- Extract to read
Remember, you can think about your website as an employee. Employees are very often part of regular performance reviews, so why wouldn’t you put your website through the same procedure? 

You want the best out of your website? You want your website to be effective? So why let it sit there without anyone to answer to?

I would recommend including timelines for each goal you set, and also time frames to review the performance of each goal. If your goal is to achieve X in 6 months, why wait 6 months to see if you are on track?

I would review each goal at least on a monthly basis. This will allow you to be proactive in determining the effectiveness of your website and enable you to make small refinements, where required, to keep your goals on track.

A major part of measuring and monitoring is to determine what data you require in order to measure the effectiveness of your website. This will be determined by your specific goals.

  • Do you simply need Google Analytics? This is a free tool which enables you to capture a broad range of statistical data about your website, such as number of visits (new and returning), visitor region, traffic sources, page views, visitor flow and so, so, so much more.
  • Do you need custom data to be stored about the actions taken on your website? And do you need reports to be produced?

Your website will have different requirements than others so make sure your web design company is able to incorporate the ability to capture the data which is relevant for you.

I also suggest that you decide, at the start, who is going to be responsible for keeping your website on track. If you do not have a person within your business who is able to learn the required skills, then you are going to have to allow for the cost of having this done for you.

This is no different than having an accountant, so if you need ongoing services, then make sure you can form a good relationship with your web design company and you can trust them.

Step 4 – Be willing to make changes and try again

This last step in having an effective small business website usually encounters some resistance.

Why should I spend all this money if it isn’t going to work

I think it is important that you are aware from the start, the first thing you do might not work.

While the previous 3 steps can guarantee some level of success, there still might be factors that were not able to be taken into account at the time you started and refinements may need to be made.

For example:

  • Your goals might change
  • Your competitors may change what they are doing
  • Your industry might change
  • Technology may change

All these things could mean that you need to make refinements to your website. I understand that small businesses do not have endless resources, I just want you to understand that an effective website is a continually evolving part of your business.

- Set of tasks
• 1. In the passage on small business websites, how often does the writer recommend reviewing each goal at a minimum?
• 2. Carry the passage on small business websites forward, starting right after its final sentence.

- Record list
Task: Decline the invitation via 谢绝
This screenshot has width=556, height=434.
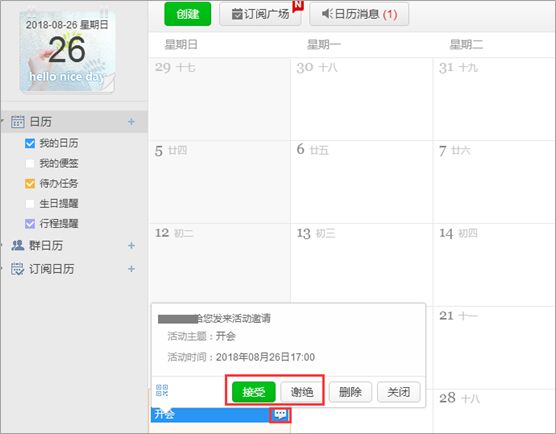Action: (302, 392)
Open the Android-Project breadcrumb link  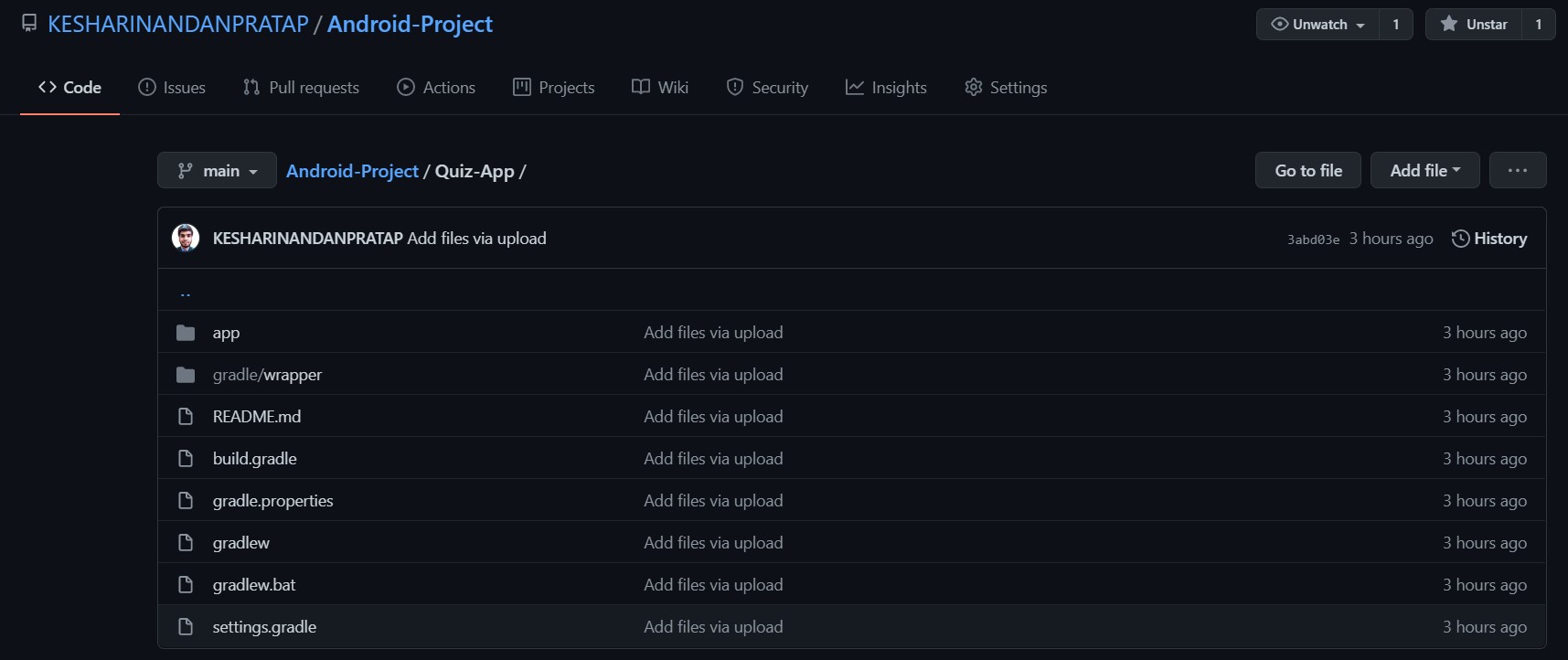coord(352,171)
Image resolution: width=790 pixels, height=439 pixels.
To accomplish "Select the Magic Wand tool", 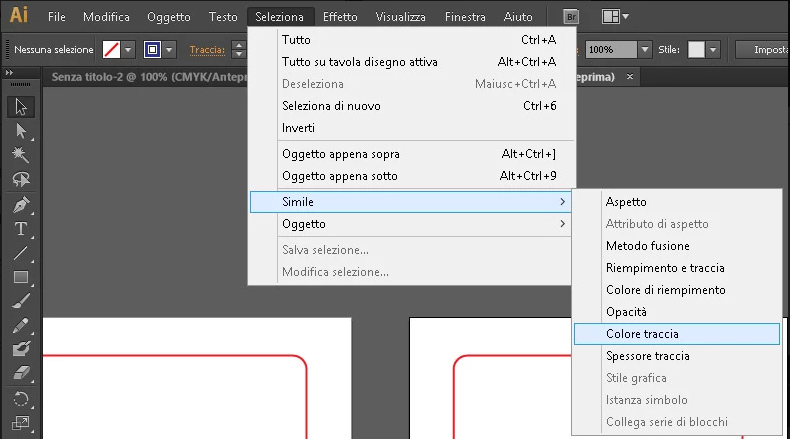I will pos(21,155).
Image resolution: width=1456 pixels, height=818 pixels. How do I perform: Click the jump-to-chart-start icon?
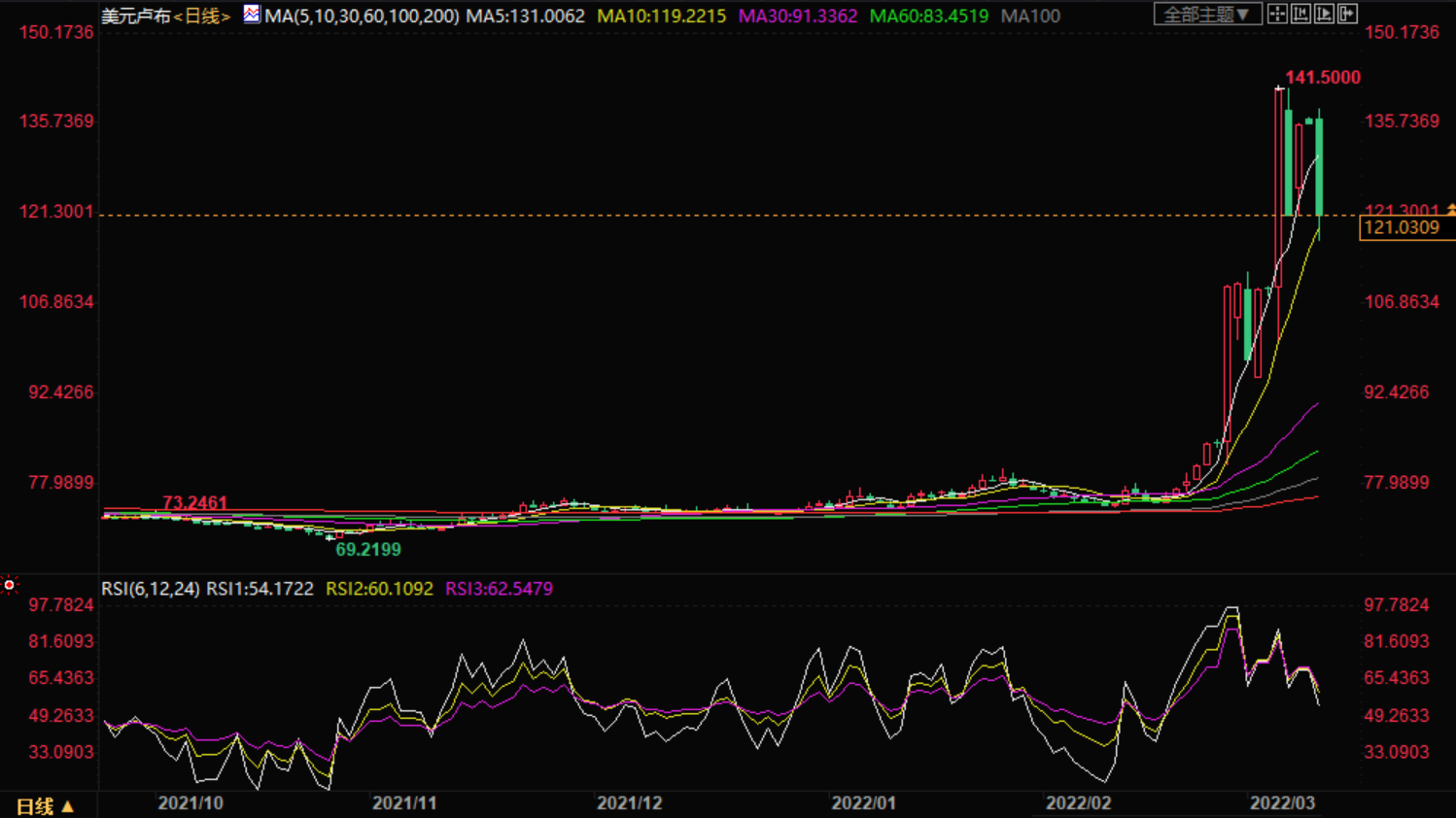(x=1300, y=14)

- Task answers
• 1. At least once a month.

• 2.
What I usually find out, is that most small business owners are wary of spending too much time and money because their website has never achieved the level of success which was intended and promised.

I also find out that very little was done by the people responsible for building the website in order to ensure the website was effective.

I think you should be cautious of any web design company which ‘guarantees results‘. While it may sound good, it is simply too unrealistic.

What I suggest is finding a web design company that is open, honest and willing to work hard, over whatever time period it takes for your small business website to reach the level of effectiveness which will achieve and surpass your goals.

After all, once you achieve your goals, it is time to set new ones anyway, and if you are willing to make changes, try new things and push forward, then your website will be an effective part of your business today and into the future.

Where do you go from here?

Now that you know the 4 steps to building an effective small business website, what should you do?

If you already have a website, start there. Perform your own website review. Write down all the goals you have, or would like to have for your current website and see how it measures up.

If you don’t have a website, review where you are with your planning and see if your plan incorporates the 4 steps.

Then in either case, I would start looking for a web design company which you can form a long term relationship with and can trust to work with you, to produce a website that is effective for your business.

I wouldn’t worry too much about cost to start off with. You can find a good web design company, that will produce an effective website, by simply looking at the questions you are asked when you talk to them.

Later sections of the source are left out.